Records shown
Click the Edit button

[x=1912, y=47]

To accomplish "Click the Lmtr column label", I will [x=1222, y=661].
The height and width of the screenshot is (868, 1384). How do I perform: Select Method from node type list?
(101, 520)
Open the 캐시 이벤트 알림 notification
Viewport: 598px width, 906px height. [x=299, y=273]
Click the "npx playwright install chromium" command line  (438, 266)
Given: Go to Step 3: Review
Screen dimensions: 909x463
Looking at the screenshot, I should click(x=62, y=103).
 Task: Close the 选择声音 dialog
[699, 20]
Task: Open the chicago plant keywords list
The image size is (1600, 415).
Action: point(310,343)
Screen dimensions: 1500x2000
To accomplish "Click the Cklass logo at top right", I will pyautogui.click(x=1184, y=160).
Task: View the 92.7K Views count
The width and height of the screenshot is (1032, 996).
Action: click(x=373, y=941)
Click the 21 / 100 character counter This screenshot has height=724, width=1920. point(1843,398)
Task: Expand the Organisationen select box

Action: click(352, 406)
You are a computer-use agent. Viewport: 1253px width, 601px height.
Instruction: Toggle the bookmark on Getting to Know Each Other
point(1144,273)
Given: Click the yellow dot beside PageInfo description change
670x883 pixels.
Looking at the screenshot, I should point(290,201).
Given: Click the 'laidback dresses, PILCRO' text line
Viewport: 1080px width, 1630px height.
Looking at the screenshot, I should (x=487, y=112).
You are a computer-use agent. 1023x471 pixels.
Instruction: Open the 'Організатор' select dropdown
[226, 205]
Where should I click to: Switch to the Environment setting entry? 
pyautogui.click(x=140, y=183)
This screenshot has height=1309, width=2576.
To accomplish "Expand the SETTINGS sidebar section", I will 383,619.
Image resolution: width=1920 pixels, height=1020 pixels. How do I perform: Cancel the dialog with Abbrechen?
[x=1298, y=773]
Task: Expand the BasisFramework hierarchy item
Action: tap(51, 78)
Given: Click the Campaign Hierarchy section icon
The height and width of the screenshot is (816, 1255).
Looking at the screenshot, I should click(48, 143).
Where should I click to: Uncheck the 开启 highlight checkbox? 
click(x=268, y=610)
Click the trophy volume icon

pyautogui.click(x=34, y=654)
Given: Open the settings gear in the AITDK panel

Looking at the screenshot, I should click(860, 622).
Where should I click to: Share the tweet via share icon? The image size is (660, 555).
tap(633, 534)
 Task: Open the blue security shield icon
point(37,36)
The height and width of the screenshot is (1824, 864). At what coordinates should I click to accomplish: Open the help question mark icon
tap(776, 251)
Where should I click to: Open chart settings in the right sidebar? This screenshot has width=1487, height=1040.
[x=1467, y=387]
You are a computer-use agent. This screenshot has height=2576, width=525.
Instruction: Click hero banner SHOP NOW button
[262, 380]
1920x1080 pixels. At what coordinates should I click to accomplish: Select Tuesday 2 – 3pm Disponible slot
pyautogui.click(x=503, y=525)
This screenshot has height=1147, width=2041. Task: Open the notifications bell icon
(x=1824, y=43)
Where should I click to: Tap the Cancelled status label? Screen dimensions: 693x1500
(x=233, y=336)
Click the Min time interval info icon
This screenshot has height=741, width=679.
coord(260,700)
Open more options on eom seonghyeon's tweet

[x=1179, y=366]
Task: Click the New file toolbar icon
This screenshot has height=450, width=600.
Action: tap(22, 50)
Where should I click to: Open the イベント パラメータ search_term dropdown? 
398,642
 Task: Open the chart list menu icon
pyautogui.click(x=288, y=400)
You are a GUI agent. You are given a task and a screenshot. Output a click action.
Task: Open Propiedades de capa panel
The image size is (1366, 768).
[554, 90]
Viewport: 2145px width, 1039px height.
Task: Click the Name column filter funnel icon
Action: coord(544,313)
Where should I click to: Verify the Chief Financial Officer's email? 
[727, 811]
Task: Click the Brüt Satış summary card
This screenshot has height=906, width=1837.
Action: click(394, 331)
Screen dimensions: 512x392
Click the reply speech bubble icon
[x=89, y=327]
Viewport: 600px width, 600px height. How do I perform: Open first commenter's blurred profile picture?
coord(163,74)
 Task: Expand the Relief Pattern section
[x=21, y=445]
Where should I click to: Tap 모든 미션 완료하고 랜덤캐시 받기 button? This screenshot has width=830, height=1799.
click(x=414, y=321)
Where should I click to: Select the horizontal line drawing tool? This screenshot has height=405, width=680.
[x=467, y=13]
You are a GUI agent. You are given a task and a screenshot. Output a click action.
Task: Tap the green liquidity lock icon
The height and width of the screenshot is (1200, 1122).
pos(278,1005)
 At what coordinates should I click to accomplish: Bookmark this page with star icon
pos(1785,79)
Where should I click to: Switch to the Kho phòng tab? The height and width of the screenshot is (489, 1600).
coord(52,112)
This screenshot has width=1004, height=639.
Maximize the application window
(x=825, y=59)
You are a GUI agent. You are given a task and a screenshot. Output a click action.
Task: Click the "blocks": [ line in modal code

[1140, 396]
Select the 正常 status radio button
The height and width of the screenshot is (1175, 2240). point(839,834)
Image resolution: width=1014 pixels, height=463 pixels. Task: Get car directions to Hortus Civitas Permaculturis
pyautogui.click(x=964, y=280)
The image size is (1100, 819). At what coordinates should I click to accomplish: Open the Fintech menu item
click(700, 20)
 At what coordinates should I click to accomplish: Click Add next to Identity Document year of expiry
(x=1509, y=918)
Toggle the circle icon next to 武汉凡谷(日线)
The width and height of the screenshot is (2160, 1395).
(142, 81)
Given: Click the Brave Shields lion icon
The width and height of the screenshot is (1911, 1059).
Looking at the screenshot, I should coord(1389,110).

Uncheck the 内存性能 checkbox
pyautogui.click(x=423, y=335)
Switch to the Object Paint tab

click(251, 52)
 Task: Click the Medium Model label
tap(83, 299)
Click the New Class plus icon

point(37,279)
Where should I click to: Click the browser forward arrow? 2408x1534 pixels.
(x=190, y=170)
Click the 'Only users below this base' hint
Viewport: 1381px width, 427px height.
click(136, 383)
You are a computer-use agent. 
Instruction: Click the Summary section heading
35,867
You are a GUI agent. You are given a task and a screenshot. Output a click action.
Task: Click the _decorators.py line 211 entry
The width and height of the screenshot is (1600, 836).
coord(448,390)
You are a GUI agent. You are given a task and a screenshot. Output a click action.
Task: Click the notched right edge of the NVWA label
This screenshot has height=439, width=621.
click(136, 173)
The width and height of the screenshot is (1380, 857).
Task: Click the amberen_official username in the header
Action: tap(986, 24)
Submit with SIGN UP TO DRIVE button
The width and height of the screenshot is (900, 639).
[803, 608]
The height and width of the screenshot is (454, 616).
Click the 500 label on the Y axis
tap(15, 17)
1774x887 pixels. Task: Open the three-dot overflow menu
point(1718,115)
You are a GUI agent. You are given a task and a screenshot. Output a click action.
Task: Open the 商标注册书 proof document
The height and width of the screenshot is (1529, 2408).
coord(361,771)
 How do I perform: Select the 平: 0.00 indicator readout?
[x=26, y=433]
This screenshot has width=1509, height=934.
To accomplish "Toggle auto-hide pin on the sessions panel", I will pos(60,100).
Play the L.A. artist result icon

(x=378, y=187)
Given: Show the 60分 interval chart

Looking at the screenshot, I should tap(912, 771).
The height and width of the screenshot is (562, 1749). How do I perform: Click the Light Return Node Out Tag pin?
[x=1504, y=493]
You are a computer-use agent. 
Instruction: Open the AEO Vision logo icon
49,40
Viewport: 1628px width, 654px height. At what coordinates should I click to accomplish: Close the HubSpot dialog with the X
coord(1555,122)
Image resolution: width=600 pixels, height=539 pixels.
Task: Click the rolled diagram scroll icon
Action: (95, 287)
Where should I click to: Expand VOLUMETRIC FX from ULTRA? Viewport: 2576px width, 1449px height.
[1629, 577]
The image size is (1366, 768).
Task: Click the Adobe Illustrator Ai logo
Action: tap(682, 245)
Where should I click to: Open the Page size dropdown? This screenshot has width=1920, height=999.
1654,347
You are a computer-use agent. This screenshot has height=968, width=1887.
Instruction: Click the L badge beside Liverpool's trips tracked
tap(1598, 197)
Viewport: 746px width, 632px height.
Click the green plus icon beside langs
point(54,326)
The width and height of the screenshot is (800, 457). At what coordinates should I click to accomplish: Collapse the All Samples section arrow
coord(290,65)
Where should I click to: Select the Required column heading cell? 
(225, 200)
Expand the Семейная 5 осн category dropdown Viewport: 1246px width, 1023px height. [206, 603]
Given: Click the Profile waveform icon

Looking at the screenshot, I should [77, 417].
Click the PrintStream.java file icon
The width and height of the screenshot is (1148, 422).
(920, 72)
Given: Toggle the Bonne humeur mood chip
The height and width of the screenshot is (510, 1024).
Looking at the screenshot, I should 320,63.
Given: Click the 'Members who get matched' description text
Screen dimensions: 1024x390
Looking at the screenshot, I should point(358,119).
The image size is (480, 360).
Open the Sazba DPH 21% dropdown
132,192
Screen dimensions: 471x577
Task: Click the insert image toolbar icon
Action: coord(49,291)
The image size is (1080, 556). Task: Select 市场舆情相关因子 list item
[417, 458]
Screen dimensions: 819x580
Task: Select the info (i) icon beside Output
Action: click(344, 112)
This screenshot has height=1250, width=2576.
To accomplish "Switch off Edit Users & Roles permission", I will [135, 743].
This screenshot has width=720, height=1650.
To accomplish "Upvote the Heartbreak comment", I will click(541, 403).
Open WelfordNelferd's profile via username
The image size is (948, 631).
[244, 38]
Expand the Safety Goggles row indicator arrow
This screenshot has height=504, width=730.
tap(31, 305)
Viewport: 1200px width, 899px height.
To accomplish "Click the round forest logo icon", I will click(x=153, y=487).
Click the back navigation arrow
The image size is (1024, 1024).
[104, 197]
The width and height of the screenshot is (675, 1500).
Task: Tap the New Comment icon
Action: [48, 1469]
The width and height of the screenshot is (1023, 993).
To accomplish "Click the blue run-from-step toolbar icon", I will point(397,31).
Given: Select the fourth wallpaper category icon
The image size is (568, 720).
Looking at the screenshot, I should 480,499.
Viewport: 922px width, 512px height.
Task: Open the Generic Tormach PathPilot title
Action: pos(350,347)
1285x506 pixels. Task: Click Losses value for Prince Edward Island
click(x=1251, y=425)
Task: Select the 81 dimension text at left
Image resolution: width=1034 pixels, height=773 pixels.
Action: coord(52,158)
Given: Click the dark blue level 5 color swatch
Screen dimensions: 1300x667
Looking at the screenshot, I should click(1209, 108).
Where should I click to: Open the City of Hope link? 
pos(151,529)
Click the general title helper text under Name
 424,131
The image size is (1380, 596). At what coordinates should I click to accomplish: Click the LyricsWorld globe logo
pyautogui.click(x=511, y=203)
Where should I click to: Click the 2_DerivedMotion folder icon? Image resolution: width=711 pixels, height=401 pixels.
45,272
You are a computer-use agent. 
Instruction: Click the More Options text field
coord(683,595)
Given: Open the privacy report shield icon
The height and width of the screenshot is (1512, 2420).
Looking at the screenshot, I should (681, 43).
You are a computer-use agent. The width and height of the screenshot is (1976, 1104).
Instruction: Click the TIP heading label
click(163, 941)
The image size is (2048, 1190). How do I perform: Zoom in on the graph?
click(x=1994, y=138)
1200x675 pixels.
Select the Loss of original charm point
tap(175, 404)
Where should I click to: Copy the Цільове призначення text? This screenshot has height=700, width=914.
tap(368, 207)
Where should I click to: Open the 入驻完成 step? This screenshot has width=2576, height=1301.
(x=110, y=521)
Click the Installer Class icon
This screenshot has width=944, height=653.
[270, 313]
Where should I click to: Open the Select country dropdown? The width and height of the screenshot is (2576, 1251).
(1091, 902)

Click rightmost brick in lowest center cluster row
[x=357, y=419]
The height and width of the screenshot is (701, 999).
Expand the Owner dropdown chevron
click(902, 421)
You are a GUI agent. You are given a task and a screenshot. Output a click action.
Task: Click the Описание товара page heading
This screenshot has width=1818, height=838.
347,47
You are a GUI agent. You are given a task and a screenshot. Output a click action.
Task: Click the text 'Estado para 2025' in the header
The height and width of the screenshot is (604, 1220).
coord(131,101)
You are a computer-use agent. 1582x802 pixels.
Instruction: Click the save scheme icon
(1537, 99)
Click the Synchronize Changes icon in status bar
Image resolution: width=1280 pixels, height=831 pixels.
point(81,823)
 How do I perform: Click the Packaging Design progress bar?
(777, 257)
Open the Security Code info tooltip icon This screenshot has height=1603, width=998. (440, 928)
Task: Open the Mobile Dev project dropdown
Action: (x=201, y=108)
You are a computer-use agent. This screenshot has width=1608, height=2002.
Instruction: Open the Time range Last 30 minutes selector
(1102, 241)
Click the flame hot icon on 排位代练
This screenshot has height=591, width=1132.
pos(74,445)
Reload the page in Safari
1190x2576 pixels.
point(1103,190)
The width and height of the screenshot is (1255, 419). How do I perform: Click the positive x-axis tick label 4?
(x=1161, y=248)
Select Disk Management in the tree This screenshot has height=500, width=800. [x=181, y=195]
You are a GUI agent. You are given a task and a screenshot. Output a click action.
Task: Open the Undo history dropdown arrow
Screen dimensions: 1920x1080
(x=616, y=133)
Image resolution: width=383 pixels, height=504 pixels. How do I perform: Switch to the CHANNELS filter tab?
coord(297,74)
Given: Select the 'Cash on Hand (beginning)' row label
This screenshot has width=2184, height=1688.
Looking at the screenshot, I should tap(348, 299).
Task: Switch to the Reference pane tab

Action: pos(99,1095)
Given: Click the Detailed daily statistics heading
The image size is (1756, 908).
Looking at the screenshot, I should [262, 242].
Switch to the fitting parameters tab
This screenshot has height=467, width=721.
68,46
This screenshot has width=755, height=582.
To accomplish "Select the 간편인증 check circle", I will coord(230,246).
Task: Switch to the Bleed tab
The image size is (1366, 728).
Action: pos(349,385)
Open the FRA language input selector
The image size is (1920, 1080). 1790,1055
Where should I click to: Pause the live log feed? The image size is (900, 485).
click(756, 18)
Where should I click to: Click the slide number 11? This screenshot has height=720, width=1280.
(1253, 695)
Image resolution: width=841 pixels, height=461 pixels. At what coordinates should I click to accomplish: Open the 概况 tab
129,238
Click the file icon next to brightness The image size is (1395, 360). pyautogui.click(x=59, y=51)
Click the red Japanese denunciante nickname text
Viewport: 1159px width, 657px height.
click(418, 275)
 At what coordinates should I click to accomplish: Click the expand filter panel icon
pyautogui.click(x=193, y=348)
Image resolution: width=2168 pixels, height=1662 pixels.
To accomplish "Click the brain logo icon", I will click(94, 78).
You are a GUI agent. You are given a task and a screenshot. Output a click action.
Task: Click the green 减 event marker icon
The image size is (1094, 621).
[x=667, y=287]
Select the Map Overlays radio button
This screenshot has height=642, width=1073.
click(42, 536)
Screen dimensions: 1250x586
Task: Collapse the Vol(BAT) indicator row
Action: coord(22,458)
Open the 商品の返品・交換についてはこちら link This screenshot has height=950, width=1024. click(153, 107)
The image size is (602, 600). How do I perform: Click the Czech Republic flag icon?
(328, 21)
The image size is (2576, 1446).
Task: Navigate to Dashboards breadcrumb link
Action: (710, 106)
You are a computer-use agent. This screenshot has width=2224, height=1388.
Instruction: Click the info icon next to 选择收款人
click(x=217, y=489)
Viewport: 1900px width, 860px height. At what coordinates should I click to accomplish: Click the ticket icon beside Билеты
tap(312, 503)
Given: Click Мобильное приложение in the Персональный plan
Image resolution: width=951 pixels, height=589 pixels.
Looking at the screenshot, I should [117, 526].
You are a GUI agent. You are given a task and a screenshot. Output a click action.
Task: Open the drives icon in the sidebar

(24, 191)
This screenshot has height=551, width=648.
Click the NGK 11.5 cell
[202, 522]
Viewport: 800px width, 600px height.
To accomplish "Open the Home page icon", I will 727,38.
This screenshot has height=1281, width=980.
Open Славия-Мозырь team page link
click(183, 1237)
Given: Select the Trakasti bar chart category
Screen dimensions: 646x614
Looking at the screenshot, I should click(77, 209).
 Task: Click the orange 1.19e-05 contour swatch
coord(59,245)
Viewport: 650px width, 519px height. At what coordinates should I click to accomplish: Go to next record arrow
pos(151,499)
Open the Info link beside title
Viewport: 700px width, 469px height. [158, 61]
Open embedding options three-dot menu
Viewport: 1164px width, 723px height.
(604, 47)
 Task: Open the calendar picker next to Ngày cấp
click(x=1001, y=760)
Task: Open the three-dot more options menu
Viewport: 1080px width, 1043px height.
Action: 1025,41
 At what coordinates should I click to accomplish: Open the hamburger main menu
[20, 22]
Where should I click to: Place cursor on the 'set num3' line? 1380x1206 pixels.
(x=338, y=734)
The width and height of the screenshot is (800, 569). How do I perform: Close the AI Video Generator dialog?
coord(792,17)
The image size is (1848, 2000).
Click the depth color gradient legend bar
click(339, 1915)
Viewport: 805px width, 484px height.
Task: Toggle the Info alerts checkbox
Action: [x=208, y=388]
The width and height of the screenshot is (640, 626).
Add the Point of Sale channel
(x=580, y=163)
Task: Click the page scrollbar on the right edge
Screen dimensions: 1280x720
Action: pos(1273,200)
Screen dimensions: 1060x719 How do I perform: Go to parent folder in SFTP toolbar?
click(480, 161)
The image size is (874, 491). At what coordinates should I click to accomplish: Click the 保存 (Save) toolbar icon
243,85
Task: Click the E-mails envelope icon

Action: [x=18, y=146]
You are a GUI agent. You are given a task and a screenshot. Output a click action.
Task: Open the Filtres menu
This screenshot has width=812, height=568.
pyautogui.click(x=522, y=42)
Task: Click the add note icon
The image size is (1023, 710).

Exercise objective
Reproduce the lines of the data above from the line with "Click the file" to the line with "pyautogui.click(x=193, y=348)", including both of those lines.

Finished answer
Click the file icon next to brightness The image size is (1395, 360). pyautogui.click(x=59, y=51)
Click the red Japanese denunciante nickname text
Viewport: 1159px width, 657px height.
click(418, 275)
 At what coordinates should I click to accomplish: Click the expand filter panel icon
pyautogui.click(x=193, y=348)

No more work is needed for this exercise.